Provided that the national tests can operate with a sufficient degree of reliability," says a report from the School Curriculum and Assessment Authority, "the crucial issue to resolve is how they might provide more useful information."
Many teachers may feel the tests have been over-used to provide information already, or that that opening proviso constitutes a very big If indeed, but SCAA has got a few ideas it plans to investigate.
In its review of assessment and testing published last week, the authority argues that since national curriculum tests are based on a broader range of curriculum contexts, "this can make them a more reliable indicator of overall performance in a subject than most standardised tests."
One possibility is to convert pupils' raw marks, used to determine what national curriculum level they are at, into standardised scores, "either with or without adjustments for age."
This would give more fine tuned information about children's relative performance, and could also help answer complaints that the younger children in a year group do worse on the tests, since they currently take no account of age.
The report says these scores could be useful when children transfer to secondary school.

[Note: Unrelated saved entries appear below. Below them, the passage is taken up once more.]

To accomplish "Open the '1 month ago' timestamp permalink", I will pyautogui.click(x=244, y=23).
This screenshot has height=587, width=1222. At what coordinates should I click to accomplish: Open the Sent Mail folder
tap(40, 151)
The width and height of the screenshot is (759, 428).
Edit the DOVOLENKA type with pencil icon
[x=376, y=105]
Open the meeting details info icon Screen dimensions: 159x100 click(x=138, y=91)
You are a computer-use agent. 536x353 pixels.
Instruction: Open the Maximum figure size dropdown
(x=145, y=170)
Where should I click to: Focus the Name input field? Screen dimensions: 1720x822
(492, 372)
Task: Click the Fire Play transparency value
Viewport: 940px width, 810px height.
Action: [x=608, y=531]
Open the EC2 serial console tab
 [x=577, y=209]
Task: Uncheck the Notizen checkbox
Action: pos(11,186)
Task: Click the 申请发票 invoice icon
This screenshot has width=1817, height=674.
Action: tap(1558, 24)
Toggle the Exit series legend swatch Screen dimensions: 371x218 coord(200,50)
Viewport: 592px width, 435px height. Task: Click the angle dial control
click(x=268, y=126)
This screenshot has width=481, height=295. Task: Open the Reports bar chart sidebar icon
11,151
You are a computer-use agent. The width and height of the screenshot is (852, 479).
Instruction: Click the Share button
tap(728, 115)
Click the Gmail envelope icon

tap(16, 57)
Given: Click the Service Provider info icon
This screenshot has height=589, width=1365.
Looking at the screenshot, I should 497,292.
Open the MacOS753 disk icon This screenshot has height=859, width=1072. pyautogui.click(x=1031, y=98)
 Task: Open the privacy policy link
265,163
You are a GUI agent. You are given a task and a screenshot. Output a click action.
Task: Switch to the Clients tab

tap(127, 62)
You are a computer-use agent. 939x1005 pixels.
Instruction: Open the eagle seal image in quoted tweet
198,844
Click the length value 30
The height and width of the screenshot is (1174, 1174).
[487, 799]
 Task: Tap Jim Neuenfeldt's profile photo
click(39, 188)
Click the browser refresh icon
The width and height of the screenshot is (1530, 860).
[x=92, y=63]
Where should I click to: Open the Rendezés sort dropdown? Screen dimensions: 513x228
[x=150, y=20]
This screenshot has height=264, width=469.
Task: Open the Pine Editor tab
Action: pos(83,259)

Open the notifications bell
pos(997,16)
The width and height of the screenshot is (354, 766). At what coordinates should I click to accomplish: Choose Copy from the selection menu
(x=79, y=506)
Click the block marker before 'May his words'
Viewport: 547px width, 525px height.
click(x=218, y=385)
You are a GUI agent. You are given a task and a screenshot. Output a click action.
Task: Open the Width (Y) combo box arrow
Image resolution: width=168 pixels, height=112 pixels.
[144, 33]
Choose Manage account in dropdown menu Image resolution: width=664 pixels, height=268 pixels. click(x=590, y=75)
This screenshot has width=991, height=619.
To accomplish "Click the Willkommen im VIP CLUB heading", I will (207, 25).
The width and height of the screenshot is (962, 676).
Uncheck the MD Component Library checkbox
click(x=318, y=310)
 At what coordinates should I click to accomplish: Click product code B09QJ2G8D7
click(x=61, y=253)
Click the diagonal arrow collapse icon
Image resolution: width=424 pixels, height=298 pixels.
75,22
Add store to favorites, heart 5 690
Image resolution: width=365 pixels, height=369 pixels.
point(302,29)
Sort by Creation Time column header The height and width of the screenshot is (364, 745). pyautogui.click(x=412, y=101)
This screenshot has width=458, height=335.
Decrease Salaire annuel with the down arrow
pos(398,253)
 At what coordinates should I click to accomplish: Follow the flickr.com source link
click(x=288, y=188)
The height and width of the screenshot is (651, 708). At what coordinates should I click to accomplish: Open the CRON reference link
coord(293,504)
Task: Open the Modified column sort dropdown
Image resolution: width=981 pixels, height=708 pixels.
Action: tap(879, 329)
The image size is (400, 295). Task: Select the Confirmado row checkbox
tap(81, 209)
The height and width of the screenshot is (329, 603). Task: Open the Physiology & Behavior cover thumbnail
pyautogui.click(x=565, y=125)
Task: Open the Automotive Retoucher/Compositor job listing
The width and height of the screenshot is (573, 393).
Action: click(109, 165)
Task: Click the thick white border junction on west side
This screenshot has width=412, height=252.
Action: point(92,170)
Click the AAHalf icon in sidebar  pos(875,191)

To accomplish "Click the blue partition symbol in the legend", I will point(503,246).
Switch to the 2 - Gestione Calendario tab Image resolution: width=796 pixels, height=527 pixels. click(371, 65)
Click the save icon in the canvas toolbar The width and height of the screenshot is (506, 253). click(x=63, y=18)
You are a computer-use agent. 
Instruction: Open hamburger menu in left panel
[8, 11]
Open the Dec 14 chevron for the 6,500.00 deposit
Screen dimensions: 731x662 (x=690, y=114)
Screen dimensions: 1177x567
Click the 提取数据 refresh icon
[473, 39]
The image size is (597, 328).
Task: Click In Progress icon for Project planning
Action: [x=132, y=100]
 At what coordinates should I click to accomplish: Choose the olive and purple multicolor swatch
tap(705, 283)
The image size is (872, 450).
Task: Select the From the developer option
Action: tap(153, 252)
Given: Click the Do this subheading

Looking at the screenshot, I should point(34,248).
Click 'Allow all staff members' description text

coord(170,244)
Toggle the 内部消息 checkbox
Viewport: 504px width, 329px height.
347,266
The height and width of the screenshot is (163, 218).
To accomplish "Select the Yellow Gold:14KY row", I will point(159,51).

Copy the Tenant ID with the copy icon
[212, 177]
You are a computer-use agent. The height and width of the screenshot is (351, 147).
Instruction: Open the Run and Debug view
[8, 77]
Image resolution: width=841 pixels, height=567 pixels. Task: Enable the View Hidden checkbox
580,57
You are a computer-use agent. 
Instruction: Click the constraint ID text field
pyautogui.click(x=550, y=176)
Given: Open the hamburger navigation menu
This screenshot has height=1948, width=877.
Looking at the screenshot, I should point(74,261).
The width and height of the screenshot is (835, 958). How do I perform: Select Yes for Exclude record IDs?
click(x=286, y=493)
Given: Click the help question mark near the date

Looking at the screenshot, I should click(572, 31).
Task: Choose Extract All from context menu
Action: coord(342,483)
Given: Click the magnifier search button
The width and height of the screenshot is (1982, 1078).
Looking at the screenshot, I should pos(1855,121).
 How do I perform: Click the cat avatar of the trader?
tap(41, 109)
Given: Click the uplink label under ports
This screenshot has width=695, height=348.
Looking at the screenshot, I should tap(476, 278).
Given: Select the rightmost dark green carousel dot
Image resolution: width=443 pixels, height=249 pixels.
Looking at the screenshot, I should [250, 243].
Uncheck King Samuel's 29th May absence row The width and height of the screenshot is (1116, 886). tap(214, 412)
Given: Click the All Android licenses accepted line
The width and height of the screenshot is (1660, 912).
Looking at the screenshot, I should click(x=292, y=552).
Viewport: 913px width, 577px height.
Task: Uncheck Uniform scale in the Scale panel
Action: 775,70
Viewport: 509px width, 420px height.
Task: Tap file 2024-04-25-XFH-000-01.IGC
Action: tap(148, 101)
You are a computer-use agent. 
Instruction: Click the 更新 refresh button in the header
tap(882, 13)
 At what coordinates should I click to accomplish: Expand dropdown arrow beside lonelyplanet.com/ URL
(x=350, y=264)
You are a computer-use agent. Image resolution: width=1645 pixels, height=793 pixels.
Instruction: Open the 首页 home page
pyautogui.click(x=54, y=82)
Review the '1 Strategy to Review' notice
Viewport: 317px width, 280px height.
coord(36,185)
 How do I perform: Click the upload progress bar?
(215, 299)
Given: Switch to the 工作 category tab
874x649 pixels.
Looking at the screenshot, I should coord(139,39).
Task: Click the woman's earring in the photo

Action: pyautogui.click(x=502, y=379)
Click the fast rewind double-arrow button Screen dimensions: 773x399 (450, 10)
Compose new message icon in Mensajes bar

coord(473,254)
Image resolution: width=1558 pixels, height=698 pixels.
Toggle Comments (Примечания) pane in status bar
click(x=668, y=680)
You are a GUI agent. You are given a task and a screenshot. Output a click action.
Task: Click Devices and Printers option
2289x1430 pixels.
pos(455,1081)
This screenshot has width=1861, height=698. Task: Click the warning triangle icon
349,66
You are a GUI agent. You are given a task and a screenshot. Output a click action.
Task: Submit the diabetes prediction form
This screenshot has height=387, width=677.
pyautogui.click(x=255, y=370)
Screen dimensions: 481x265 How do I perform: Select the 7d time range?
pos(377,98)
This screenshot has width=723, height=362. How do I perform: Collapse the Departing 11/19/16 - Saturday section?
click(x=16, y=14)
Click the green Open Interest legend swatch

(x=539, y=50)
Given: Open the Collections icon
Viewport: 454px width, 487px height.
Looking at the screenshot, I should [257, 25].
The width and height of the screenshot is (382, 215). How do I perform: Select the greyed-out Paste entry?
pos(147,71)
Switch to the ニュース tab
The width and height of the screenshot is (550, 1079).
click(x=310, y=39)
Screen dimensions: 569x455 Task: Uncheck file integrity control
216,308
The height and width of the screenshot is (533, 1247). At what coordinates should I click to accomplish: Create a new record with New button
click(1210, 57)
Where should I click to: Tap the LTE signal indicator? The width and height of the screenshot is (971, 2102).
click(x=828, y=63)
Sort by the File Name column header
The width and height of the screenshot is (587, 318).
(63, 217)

Two thirds of infant teachers questioned welcomed the idea, and SCAA now plans to produce standardised scores from the 1996 tests in reading comprehension and maths, as well as a simpler version from the spelling tests.
The second type of information which can be given to schools is a detailed breakdown of pupils' performance on individual test items. Teachers felt this would help them diagnose children's weaknesses. SCAA will be carrying out a pilot exercise in 1996 with the key stage 3 mathematics and science tests.